BEGIN
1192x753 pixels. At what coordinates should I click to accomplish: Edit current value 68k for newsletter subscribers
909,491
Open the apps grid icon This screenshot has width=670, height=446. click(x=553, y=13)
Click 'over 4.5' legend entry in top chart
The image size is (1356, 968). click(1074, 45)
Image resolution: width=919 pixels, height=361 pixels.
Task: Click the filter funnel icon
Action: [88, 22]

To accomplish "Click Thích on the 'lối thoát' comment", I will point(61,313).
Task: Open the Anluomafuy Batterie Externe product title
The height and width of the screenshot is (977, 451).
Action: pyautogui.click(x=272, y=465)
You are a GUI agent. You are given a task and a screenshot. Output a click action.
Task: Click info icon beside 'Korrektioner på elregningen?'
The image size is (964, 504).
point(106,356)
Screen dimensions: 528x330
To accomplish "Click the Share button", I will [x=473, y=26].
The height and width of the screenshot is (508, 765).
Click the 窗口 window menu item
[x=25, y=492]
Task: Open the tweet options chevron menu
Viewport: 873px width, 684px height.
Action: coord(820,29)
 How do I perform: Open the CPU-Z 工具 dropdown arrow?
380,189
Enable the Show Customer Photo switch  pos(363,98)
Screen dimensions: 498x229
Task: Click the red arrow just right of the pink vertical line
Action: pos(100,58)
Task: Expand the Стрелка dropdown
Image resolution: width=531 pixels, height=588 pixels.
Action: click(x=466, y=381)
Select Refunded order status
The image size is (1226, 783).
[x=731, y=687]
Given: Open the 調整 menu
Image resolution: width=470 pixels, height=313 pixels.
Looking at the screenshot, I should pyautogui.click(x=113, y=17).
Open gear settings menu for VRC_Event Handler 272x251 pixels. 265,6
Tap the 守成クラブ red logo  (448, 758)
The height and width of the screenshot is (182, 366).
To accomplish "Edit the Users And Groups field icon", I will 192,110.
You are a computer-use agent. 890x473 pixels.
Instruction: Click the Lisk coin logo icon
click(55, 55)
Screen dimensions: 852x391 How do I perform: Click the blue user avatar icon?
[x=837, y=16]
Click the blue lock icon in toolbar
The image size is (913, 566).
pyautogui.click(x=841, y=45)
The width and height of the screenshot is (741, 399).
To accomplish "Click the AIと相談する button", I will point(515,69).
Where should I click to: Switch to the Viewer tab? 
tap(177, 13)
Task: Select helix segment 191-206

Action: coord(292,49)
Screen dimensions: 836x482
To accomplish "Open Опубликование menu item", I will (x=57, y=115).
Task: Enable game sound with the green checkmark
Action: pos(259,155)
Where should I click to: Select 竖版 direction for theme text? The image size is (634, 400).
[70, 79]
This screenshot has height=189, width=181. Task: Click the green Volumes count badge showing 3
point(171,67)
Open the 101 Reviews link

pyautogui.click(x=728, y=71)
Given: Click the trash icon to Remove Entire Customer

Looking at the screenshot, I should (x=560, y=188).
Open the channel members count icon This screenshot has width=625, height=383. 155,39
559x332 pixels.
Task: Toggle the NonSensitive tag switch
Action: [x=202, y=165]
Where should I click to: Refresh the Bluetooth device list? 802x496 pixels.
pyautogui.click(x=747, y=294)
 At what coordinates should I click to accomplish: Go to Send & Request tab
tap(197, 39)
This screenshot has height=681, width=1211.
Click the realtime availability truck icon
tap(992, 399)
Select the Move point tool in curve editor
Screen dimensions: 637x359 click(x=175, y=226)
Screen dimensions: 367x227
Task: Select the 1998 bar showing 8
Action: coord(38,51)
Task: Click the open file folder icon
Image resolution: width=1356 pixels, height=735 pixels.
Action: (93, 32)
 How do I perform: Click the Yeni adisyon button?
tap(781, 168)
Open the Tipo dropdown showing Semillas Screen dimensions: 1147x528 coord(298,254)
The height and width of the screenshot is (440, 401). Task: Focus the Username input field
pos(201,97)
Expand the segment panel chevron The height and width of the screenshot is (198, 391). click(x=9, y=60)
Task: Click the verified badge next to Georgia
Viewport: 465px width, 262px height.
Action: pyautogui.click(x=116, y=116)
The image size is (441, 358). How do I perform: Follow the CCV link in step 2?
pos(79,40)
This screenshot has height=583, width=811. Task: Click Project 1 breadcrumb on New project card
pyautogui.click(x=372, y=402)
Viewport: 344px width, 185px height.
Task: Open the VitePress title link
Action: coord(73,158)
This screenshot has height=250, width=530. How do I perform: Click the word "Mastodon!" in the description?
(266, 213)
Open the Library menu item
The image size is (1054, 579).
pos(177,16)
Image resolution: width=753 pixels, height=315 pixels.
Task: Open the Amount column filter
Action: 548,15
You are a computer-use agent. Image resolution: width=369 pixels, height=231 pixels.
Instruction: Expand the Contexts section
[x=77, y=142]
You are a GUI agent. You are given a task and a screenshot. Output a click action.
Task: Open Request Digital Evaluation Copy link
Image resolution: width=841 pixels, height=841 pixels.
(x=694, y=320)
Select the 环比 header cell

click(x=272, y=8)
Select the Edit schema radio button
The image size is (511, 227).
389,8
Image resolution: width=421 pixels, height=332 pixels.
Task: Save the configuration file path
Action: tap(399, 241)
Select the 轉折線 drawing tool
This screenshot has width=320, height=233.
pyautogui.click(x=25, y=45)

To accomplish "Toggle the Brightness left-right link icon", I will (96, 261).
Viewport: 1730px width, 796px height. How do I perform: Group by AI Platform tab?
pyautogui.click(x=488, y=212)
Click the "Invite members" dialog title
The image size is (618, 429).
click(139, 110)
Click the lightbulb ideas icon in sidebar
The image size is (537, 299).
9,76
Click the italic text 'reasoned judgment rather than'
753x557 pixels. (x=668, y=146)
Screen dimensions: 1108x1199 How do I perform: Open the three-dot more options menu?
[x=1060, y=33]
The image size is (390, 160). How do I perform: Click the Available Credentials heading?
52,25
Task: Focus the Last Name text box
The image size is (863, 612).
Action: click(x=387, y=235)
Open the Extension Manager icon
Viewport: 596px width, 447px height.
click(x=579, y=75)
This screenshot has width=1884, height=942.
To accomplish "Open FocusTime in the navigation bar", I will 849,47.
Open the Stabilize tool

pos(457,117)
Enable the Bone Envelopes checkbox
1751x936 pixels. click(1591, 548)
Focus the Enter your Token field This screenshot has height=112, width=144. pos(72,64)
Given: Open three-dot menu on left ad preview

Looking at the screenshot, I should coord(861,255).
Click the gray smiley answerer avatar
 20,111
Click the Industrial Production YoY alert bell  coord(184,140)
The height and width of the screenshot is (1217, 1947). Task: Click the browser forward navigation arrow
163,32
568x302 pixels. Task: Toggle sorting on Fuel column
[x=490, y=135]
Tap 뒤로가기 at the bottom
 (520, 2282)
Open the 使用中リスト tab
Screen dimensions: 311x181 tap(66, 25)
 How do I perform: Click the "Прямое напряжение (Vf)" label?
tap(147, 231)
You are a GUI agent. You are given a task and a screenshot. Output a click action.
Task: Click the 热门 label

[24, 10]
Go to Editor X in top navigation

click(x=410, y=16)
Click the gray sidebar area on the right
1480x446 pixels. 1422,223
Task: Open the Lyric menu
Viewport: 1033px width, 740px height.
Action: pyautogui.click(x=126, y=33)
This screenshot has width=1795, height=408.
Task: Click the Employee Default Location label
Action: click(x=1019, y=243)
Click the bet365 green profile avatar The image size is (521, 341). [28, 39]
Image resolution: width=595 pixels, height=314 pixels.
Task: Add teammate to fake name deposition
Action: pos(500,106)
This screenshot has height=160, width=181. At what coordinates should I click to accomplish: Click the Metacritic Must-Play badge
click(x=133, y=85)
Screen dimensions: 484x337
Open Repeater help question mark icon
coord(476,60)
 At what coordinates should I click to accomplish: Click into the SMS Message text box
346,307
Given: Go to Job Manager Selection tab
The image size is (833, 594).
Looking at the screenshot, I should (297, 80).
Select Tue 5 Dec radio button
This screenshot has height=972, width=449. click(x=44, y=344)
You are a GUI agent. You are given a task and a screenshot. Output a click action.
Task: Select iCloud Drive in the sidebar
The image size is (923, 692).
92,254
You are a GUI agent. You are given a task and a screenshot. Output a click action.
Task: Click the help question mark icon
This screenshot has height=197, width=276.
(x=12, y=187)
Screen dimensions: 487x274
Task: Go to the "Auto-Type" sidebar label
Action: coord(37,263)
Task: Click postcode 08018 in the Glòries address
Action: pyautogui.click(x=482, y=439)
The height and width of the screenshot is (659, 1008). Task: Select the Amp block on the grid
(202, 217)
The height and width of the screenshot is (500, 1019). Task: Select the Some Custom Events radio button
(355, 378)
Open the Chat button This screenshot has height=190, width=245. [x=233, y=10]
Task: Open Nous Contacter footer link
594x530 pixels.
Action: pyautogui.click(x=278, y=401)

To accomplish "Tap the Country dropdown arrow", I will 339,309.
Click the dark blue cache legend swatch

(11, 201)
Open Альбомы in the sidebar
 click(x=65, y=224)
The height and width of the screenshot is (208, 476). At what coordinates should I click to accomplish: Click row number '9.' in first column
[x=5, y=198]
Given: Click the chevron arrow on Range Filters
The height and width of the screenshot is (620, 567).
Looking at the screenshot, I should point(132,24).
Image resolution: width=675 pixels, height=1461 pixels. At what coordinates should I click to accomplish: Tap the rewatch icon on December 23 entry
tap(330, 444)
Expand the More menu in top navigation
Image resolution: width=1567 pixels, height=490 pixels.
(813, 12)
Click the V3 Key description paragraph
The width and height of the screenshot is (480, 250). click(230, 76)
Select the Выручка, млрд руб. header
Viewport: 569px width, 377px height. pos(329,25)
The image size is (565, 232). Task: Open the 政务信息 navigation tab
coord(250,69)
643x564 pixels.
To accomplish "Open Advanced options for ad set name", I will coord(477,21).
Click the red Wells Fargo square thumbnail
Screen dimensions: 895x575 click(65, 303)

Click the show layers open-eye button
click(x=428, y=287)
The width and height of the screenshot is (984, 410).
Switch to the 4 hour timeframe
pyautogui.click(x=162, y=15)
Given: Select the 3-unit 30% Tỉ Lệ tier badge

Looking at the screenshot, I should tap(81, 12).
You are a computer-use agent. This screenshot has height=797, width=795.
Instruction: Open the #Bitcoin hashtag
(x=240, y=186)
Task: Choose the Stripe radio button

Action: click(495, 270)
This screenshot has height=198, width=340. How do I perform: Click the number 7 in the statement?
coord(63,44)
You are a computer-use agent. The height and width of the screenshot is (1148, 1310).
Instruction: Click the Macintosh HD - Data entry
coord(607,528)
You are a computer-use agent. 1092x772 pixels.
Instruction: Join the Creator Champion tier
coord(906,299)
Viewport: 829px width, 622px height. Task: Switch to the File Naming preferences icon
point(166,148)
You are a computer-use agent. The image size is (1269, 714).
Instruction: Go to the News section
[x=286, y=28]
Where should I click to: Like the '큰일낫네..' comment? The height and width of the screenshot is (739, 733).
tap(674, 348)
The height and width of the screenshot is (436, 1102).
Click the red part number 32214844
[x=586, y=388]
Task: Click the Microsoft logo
END
YOUR OBJECTIVE
From the records above, return each line that has the string "chevron".

PROBLEM SOLUTION
Task: Open the tweet options chevron menu
Expand the segment panel chevron The height and width of the screenshot is (198, 391). click(x=9, y=60)
Given: Click the chevron arrow on Range Filters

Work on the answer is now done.